Many mesoscale cumulus patterns may simply be either passive responses to mesoscale heterogeneity in cloud-controlling conditions driven by larger-scale dynamics, or are remnants of extratropical disturbances advected into the trades (Schulz et al. 2021). However, several others appear to result from the shallow convection itself. Sub-cloud-layer rain evaporation can trigger density currents that force new convection upon collision (Seifert and Heus 2013; Zuidema et al. 2017), while heterogeneous radiative cooling can drive circulations (Naumann et al. 2019) that lead to cloud clustering (Klinger et al. 2017). Even simulations of clear convective boundary layers (Jonker et al. 1999) and stratocumulus-topped layers (de Roode et al. 2004) spontaneously develop appreciable mesoscale fluctuations in their moisture fields. Building on these studies, Bretherton and Blossey (2017, BB17 hereafter) in a remarkably thorough piece of work noted that even nonprecipitating shallow cumulus convection—stripped of all interactive precipitation and radiation feedbacks—self-organizes into clusters in large-eddy simulations (LESs) on domains larger than 100 km. More recently, Narenpitak et al. (2021) simulated a similar situation, and found their shallow cumuli grew horizontally at rates that correspond well to those observed in nature.

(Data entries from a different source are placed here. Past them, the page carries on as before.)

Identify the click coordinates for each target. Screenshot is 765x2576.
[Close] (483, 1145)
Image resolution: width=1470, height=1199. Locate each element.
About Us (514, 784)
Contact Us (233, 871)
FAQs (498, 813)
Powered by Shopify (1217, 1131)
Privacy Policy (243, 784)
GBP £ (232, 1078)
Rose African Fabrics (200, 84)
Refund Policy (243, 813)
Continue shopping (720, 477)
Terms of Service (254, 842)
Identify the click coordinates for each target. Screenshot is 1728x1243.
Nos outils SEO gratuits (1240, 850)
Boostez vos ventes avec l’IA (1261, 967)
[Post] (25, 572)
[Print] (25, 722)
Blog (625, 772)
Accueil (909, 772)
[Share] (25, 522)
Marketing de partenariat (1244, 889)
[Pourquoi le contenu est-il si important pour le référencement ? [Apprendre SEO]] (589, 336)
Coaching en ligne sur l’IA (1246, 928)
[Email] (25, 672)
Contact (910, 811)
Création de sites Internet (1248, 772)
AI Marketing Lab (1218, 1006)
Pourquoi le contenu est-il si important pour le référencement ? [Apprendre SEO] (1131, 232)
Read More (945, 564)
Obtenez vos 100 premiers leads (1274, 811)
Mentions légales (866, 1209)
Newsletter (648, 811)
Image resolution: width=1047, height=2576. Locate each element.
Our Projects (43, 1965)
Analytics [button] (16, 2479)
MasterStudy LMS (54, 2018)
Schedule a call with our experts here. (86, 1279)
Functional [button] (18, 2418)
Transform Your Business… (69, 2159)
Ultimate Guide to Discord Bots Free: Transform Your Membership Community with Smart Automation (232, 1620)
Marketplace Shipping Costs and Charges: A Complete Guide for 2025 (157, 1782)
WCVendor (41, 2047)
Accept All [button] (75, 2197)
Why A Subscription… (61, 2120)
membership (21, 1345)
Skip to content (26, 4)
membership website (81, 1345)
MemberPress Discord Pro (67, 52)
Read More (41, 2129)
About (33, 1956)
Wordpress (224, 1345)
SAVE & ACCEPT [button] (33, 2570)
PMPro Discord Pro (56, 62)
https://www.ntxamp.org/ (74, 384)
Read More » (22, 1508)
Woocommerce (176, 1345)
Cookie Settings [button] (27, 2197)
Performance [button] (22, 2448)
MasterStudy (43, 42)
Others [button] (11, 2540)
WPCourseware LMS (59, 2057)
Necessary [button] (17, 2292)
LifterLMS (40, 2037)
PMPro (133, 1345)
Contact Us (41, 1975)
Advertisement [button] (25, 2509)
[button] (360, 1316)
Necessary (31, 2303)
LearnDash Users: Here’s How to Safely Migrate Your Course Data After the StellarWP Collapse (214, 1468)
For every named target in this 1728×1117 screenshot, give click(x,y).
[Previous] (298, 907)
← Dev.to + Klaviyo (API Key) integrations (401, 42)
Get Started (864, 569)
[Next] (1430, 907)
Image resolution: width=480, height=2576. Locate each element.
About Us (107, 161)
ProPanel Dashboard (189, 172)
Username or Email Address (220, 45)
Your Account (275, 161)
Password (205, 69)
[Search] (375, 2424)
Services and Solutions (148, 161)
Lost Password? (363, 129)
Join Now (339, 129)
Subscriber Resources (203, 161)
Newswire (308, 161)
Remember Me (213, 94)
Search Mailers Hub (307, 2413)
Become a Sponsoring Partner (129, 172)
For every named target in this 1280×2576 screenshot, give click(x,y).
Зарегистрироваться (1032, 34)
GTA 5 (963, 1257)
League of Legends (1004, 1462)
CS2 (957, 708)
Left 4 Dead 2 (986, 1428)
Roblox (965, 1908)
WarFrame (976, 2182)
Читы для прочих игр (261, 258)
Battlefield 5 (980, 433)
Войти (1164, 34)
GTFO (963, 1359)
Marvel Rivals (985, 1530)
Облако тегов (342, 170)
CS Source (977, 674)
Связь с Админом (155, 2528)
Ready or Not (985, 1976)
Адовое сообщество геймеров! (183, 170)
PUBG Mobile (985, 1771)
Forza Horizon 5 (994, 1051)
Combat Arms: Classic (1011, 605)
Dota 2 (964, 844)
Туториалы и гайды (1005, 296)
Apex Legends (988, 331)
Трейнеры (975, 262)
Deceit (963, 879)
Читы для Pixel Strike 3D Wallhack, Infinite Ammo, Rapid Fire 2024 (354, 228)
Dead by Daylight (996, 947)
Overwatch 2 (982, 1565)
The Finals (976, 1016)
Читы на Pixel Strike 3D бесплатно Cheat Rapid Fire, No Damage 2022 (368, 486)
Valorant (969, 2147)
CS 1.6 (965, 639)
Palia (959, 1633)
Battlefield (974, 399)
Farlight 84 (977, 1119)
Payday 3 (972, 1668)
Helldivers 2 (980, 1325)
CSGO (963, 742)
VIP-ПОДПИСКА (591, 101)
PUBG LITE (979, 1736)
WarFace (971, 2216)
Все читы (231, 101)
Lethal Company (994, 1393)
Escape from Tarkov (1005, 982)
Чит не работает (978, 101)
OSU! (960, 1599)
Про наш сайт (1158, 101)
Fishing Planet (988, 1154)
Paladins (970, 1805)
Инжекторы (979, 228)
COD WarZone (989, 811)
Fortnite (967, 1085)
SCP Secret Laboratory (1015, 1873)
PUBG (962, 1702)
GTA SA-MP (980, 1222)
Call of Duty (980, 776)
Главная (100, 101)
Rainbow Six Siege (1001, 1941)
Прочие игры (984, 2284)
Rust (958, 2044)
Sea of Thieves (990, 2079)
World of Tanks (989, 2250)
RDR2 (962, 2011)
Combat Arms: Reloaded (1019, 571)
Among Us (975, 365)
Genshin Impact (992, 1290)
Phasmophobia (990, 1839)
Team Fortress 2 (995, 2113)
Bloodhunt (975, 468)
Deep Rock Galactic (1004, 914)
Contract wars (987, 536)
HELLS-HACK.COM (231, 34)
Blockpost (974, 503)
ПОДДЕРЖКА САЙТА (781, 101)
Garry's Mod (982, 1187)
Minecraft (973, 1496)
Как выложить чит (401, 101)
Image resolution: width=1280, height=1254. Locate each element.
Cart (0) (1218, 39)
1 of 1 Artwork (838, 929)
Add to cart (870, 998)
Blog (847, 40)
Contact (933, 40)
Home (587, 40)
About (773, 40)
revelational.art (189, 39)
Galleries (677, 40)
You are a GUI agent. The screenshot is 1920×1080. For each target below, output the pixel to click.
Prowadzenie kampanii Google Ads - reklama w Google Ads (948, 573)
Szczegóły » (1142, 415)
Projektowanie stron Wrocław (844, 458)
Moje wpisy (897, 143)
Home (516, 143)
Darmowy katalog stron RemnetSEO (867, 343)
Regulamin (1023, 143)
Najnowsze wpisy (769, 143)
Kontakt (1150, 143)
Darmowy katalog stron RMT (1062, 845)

The recent discovery of length scale growth in nonprecipitating shallow cumulus convection is striking, since we have understood the basic premises of the slab-averaged structure of such convection since Riehl et al.’s (1951) observational budget surveys of the Northeast Pacific, the Atlantic Tradewind Experiment (ATEX; Augstein et al. 1973) and the Barbados Oceanographic and Meteorological Experiment (BOMEX; Nitta and Esbensen 1974): net condensation in a conditionally unstable cloud layer facilitates transport of liquid water into the trade inversion, where the condensate reevaporates. In a steady situation, this moistens and cools the inversion sufficiently to balance the drying and heating from the subsiding environment (Betts 1973, 1975), thus maintaining the trade wind boundary layer.
Using a minimal-physics LES of BOMEX, outlined in section 2, our first objective will be to use this classical view of the trade wind layer to show that the instability found by BB17 can be understood as a natural extension of the role played by net condensation in the slab mean (section 3) to mesoscale fluctuations around that mean (section 4). By predicating their mechanism on the well-understood basics of slab-averaged shallow cumulus convection, we hope to aid the interpretative side of future examinations, for instance attempts to understand the mechanism’s relative importance to other processes that can pattern trade wind clouds.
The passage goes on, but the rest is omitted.